Now you can init the cluster. Create a file cluster-init-secure.yaml with the following content:

apiVersion: batch/v1
kind: Job
metadata:
  name: cluster-init-secure
  labels:
    app: cockroachdb
spec:
  template:
    spec:
      serviceAccountName: cockroachdb
      initContainers:
      # The init-certs container sends a certificate signing request to the
      # kubernetes cluster.
      # You can see pending requests using: kubectl get csr
      # CSRs can be approved using:         kubectl certificate approve <csr name>
      #
      # In addition to the client certificate and key, the init-certs entrypoint will symlink
      # the cluster CA to the certs directory.
      - name: init-certs
        image: cockroachdb/cockroach-k8s-request-cert:0.4
        imagePullPolicy: IfNotPresent
        command:
        - "/bin/ash"
        - "-ecx"
        - "/request-cert -namespace=${POD_NAMESPACE} -certs-dir=/cockroach-certs -type=client -user=root -symlink-ca-from=/var/run/secrets/kubernetes.io/serviceaccount/ca.crt"
        env:
        - name: POD_NAMESPACE
          valueFrom:
            fieldRef:
              fieldPath: metadata.namespace
        volumeMounts:
        - name: client-certs
          mountPath: /cockroach-certs
      containers:
      - name: cluster-init
        image: cockroachdb/cockroach:v20.2.7
        imagePullPolicy: IfNotPresent
        volumeMounts:
        - name: client-certs
          mountPath: /cockroach-certs
        command:
          # TODO: Replace the HOST_IP_ADDR  with the first onf of your worker nodes
          - "/cockroach/cockroach"
          - "init"
          - "--certs-dir=/cockroach-certs"
          - "--host=HOST_IP_ADDR"
      restartPolicy: OnFailure
      volumes:
      - name: client-certs
        emptyDir: {}

Note: replace the HOST_IP_ADDR with the IP of one of your nodes CockroachDB is deployed to. Run the init script with:

$ kubectl create -f cluster-init-secure.yaml

Now your cluster is up and running! You can delete the cluster-init-secure.yaml file as it is only needed once.

The Web Frontend – Ingress

If you have an NGINX Ingress controller in your Kubernetes Cluster, you can define a Ingress file “030-ingress.yaml” like in the following example to expose the CockroachDB Web UI:

kind: Ingress
apiVersion: networking.k8s.io/v1
metadata:
  name: cockroachdb-ui
  namespace: default
  annotations:
    cert-manager.io/cluster-issuer: "letsencrypt-staging"
    nginx.ingress.kubernetes.io/backend-protocol: "HTTPS"
spec:
  tls:
  - hosts:
    - cockroachdb.foo.com
    secretName: tls-cockroachdb-ui
  rules:
  - host: cockroachdb.foo.com
    http:
      paths:
      - path: /
        pathType: Prefix
        backend:
          service:
            name: cockroachdb-public
            port:
              name: http

Replace cockroachdb.foo.com with your own public Internet Domain Name.

Deploy the ingress object:

$ kubectl apply -f 030-ingress.yaml

Now you can access the CockroachDB Web UI form your browser.
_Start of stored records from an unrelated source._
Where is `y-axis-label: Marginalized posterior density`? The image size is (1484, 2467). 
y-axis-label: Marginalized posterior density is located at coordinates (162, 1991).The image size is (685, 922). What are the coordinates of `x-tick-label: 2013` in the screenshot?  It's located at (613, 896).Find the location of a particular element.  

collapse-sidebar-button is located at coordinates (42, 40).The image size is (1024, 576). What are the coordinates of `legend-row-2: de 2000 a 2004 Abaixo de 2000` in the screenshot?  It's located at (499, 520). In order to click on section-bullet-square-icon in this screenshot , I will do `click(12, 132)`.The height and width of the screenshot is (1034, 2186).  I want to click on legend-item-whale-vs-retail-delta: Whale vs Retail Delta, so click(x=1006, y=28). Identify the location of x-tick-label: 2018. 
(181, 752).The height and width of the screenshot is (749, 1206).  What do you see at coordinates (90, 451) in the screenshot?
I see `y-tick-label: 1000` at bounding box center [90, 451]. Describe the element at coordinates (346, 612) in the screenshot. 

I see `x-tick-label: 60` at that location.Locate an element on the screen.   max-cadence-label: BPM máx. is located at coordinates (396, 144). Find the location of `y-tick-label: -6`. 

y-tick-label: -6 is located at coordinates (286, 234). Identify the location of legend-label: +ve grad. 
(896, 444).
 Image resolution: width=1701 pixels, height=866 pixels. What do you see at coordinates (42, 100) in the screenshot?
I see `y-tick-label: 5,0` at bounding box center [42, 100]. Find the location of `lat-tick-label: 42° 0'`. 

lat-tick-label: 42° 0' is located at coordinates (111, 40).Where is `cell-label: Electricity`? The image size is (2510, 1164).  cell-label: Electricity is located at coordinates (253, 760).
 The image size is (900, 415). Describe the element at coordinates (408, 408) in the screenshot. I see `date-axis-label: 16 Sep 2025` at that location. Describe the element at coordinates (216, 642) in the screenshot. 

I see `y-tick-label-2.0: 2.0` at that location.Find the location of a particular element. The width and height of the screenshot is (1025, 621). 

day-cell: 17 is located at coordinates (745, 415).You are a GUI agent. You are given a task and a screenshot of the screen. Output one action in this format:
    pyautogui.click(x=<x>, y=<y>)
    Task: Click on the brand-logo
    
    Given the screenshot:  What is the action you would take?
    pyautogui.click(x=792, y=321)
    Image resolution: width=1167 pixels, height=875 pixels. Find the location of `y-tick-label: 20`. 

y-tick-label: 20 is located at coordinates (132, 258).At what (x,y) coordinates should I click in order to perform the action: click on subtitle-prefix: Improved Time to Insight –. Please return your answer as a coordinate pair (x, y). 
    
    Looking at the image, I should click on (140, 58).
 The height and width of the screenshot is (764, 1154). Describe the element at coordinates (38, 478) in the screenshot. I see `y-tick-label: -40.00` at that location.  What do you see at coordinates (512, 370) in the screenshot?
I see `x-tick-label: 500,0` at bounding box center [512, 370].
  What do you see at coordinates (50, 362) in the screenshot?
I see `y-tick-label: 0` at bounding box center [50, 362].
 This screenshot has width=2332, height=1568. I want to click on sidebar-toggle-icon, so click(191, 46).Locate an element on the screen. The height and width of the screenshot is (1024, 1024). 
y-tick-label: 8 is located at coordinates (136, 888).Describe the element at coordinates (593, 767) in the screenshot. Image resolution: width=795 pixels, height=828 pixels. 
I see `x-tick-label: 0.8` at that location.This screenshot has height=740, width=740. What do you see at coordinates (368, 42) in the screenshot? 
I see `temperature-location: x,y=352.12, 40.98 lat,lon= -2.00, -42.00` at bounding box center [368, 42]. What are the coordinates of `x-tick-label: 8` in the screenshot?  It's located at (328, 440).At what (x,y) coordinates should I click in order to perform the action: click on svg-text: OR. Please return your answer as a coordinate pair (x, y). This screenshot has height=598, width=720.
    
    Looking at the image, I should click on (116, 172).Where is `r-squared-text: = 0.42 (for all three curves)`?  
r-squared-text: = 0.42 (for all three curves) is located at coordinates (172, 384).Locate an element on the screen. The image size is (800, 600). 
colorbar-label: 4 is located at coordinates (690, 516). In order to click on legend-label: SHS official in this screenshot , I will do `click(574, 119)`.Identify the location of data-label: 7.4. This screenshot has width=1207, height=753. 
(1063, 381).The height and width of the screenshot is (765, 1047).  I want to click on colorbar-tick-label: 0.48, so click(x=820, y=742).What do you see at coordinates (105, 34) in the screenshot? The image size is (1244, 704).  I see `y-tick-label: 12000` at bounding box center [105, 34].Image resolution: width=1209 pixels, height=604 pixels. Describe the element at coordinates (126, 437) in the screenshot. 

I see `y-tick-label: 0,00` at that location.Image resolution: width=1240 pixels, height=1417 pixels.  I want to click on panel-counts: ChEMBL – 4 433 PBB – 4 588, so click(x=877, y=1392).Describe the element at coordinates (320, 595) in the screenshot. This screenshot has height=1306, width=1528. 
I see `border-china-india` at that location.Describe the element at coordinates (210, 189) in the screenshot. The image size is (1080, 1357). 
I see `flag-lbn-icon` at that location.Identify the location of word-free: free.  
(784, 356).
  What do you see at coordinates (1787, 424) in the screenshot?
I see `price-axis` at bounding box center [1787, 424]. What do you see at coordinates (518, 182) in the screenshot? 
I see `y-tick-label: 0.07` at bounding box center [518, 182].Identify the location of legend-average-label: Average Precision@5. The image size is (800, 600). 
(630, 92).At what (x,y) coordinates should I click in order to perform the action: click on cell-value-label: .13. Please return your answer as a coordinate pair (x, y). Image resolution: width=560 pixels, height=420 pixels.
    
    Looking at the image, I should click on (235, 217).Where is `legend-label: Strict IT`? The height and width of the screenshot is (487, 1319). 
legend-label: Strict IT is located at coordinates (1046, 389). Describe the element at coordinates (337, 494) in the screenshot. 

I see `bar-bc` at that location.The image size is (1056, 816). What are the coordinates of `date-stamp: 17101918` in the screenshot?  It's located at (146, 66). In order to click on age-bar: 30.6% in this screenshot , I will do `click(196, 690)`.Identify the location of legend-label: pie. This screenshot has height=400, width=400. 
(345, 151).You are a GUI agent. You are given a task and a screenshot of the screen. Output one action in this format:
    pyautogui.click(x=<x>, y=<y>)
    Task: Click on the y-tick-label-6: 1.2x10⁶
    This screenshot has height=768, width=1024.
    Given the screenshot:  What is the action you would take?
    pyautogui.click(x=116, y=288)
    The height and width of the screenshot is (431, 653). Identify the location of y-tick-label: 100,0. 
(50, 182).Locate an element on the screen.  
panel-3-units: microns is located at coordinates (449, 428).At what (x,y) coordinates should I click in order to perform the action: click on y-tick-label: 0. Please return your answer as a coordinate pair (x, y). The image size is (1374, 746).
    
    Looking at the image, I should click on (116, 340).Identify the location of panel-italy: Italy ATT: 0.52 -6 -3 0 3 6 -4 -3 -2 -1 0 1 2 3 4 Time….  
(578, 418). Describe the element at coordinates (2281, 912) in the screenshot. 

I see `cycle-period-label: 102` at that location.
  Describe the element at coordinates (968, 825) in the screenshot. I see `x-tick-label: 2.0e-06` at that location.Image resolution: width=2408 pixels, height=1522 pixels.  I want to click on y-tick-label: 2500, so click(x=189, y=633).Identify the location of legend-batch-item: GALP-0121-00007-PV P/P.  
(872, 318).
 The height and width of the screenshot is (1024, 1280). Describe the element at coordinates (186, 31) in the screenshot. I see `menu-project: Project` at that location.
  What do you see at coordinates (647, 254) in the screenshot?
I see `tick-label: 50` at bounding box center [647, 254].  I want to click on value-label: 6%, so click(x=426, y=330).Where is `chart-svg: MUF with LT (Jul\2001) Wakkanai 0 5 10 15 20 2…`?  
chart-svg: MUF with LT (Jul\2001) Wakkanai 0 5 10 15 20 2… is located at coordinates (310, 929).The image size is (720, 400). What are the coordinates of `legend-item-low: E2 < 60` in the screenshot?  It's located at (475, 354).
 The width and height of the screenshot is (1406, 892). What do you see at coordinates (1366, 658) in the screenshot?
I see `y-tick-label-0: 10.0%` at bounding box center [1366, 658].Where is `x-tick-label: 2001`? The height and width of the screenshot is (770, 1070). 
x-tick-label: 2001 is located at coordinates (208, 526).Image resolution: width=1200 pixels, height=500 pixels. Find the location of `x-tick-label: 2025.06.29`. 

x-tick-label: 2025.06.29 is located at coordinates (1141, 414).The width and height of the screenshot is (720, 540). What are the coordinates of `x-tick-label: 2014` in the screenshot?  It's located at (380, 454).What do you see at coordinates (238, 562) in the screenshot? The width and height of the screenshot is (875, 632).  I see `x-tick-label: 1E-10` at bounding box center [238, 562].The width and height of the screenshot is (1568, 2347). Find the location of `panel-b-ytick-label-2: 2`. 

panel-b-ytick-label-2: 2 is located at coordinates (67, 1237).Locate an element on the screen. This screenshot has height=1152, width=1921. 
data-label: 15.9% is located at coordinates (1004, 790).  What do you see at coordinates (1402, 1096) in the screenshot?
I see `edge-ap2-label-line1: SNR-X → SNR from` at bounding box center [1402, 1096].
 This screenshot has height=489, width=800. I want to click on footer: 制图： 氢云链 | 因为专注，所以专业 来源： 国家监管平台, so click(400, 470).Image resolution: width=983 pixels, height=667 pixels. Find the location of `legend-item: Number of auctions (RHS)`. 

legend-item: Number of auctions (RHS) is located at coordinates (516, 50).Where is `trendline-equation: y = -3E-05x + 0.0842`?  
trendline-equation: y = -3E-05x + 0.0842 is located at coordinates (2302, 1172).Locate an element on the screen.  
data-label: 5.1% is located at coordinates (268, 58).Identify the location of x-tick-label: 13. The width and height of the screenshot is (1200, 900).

To login you first need to create an admin user.

Create an Admin User

To use the built-in SQL client, you need to launch a pod that runs indefinitely with the cockroach binary inside it, get a shell into the pod, and then start the built-in SQL client.

$ kubectl create \
-f https://raw.githubusercontent.com/cockroachdb/cockroach/master/cloud/kubernetes/client-secure.yaml

Next you can start the CockroachDB built-in SQL client by using shell into the client pod:

$ kubectl exec -it cockroachdb-client-secure \
-- ./cockroach sql \
--certs-dir=/cockroach-certs \
--host=cockroachdb-public

from here you can create a user and grant the user admin rights:

CREATE USER roach WITH PASSWORD 'Q7gc8rEdS';
GRANT admin TO roach;

With the new user and password you can now login to the CockroachDB Web UI:

Creating a Database

Also with the help of the CockroachDB SQL client you can create a database:

CREATE DATABASE myfirstdb;

and you can create table schemas or inspect the system.